● **Task material**
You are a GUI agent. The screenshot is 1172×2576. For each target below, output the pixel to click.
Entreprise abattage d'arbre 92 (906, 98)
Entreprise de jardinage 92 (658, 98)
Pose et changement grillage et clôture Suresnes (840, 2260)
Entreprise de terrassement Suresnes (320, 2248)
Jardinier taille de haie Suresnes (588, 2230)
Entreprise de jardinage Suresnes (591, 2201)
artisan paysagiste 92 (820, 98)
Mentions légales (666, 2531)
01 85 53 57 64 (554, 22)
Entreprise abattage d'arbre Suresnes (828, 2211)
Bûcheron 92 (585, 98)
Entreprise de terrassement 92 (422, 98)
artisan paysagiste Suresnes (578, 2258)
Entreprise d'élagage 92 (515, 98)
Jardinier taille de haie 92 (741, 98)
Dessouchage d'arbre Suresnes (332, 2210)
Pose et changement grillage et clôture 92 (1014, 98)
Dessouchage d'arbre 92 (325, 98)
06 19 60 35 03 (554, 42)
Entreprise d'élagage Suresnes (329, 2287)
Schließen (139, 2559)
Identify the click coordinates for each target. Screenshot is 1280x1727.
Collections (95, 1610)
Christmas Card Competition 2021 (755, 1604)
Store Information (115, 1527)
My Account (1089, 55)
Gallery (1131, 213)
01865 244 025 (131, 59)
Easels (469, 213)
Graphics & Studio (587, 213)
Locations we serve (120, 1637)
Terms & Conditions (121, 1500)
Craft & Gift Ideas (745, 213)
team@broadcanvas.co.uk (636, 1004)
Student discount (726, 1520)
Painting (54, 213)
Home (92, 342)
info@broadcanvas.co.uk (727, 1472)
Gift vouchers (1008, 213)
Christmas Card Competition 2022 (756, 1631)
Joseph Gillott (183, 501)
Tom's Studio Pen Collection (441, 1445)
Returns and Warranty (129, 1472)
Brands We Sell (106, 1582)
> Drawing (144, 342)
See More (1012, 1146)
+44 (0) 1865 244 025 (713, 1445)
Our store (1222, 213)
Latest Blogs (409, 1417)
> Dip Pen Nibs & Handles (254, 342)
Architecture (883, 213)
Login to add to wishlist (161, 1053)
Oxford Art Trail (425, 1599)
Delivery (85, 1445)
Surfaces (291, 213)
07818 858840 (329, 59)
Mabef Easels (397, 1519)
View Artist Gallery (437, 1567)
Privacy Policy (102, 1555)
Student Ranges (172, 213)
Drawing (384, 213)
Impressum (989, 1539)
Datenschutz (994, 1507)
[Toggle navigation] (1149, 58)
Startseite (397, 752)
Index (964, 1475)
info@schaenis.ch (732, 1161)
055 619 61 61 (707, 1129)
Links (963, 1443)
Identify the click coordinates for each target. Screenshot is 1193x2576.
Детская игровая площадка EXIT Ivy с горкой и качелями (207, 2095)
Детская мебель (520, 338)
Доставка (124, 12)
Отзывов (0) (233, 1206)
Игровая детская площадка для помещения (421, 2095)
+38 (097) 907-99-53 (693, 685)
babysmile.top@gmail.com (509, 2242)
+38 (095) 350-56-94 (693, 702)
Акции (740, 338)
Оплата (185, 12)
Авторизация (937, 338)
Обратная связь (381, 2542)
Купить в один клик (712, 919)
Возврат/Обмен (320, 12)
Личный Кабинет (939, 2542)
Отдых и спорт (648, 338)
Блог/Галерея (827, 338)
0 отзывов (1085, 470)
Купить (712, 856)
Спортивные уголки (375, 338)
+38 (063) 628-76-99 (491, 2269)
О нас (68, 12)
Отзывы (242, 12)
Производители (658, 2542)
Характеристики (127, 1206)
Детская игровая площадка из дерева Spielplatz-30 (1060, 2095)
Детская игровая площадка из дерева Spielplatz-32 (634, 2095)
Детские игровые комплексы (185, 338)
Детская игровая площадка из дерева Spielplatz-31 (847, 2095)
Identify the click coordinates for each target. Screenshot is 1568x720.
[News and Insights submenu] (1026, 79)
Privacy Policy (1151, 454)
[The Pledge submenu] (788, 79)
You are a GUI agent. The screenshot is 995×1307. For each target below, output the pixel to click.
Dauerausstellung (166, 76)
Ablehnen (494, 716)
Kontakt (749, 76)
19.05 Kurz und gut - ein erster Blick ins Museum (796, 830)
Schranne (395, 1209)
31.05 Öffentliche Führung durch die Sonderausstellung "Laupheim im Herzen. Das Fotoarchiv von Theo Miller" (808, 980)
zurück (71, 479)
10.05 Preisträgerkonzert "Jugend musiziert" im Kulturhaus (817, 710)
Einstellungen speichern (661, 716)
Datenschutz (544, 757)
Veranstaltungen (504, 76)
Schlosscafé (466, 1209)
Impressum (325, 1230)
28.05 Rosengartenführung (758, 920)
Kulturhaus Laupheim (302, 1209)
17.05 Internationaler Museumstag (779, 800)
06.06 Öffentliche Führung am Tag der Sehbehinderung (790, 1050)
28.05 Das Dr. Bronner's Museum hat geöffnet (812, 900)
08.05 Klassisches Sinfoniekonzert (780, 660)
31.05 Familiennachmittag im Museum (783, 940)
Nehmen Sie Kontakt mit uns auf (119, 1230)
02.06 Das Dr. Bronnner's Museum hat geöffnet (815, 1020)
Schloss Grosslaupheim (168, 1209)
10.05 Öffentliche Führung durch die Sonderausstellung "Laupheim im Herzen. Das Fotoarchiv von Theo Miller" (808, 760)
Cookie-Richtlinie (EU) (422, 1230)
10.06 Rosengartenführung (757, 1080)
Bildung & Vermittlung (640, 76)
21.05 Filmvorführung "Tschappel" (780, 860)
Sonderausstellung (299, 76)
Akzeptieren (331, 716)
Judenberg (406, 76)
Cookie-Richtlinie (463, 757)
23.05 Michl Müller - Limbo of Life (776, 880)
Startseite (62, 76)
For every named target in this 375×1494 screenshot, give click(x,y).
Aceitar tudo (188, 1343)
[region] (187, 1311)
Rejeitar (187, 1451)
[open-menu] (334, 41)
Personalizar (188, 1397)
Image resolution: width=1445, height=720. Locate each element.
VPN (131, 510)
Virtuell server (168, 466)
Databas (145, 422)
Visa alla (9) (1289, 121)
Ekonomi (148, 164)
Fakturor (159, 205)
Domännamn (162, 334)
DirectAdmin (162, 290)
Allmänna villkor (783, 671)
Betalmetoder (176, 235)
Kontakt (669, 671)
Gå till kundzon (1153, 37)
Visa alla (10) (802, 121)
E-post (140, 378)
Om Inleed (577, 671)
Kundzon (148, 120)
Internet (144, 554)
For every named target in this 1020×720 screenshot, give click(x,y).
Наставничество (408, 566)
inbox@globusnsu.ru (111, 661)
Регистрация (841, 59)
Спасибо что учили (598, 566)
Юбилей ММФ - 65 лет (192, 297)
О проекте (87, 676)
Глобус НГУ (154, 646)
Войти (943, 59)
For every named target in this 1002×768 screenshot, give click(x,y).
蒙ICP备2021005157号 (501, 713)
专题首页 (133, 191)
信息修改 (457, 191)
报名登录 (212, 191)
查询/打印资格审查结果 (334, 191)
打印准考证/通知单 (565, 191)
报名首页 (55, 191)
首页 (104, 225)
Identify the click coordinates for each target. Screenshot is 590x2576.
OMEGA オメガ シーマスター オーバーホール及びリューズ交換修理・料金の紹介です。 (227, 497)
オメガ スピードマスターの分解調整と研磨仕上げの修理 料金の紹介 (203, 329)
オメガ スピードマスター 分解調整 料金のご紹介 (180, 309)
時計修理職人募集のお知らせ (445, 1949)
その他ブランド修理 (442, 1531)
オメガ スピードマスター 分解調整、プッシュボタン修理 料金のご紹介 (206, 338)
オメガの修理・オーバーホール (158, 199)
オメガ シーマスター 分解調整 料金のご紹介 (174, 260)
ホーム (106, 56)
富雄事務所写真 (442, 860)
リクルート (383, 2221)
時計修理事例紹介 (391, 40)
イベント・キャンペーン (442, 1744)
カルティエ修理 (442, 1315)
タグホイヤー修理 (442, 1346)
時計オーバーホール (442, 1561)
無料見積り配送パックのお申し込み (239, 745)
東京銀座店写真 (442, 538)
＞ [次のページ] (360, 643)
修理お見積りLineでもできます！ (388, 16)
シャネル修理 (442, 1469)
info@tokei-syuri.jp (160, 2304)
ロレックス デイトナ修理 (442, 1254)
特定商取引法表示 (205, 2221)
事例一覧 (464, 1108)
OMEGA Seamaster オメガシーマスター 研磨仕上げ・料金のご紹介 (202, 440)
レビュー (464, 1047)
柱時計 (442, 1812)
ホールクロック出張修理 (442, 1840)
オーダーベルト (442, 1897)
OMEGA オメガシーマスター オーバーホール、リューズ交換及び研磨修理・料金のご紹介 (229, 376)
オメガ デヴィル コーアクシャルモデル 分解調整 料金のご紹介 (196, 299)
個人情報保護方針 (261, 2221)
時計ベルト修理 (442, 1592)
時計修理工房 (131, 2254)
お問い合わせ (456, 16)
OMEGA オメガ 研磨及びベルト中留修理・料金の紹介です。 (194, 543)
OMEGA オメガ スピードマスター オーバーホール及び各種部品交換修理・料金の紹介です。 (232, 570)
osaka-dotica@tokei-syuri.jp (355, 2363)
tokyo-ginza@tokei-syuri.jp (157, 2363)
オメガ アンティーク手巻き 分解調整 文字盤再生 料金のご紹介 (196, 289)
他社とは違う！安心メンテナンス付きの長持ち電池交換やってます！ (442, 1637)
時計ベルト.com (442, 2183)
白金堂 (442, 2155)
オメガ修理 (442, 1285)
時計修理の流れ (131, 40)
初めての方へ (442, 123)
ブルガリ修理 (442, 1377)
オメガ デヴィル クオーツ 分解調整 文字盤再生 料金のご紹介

● **Exercise**
Reproduce the listing above verbatim, starting at its first line and ending after the line that contains "info@broadcanvas.co.uk (727, 1472)".

● **Result for this exercise**
You are a GUI agent. The screenshot is 1172×2576. For each target below, output the pixel to click.
Entreprise abattage d'arbre 92 (906, 98)
Entreprise de jardinage 92 (658, 98)
Pose et changement grillage et clôture Suresnes (840, 2260)
Entreprise de terrassement Suresnes (320, 2248)
Jardinier taille de haie Suresnes (588, 2230)
Entreprise de jardinage Suresnes (591, 2201)
artisan paysagiste 92 (820, 98)
Mentions légales (666, 2531)
01 85 53 57 64 (554, 22)
Entreprise abattage d'arbre Suresnes (828, 2211)
Bûcheron 92 (585, 98)
Entreprise de terrassement 92 (422, 98)
artisan paysagiste Suresnes (578, 2258)
Entreprise d'élagage 92 (515, 98)
Jardinier taille de haie 92 (741, 98)
Dessouchage d'arbre Suresnes (332, 2210)
Pose et changement grillage et clôture 92 (1014, 98)
Dessouchage d'arbre 92 (325, 98)
06 19 60 35 03 (554, 42)
Entreprise d'élagage Suresnes (329, 2287)
Schließen (139, 2559)
Identify the click coordinates for each target. Screenshot is 1280x1727.
Collections (95, 1610)
Christmas Card Competition 2021 (755, 1604)
Store Information (115, 1527)
My Account (1089, 55)
Gallery (1131, 213)
01865 244 025 (131, 59)
Easels (469, 213)
Graphics & Studio (587, 213)
Locations we serve (120, 1637)
Terms & Conditions (121, 1500)
Craft & Gift Ideas (745, 213)
team@broadcanvas.co.uk (636, 1004)
Student discount (726, 1520)
Painting (54, 213)
Home (92, 342)
info@broadcanvas.co.uk (727, 1472)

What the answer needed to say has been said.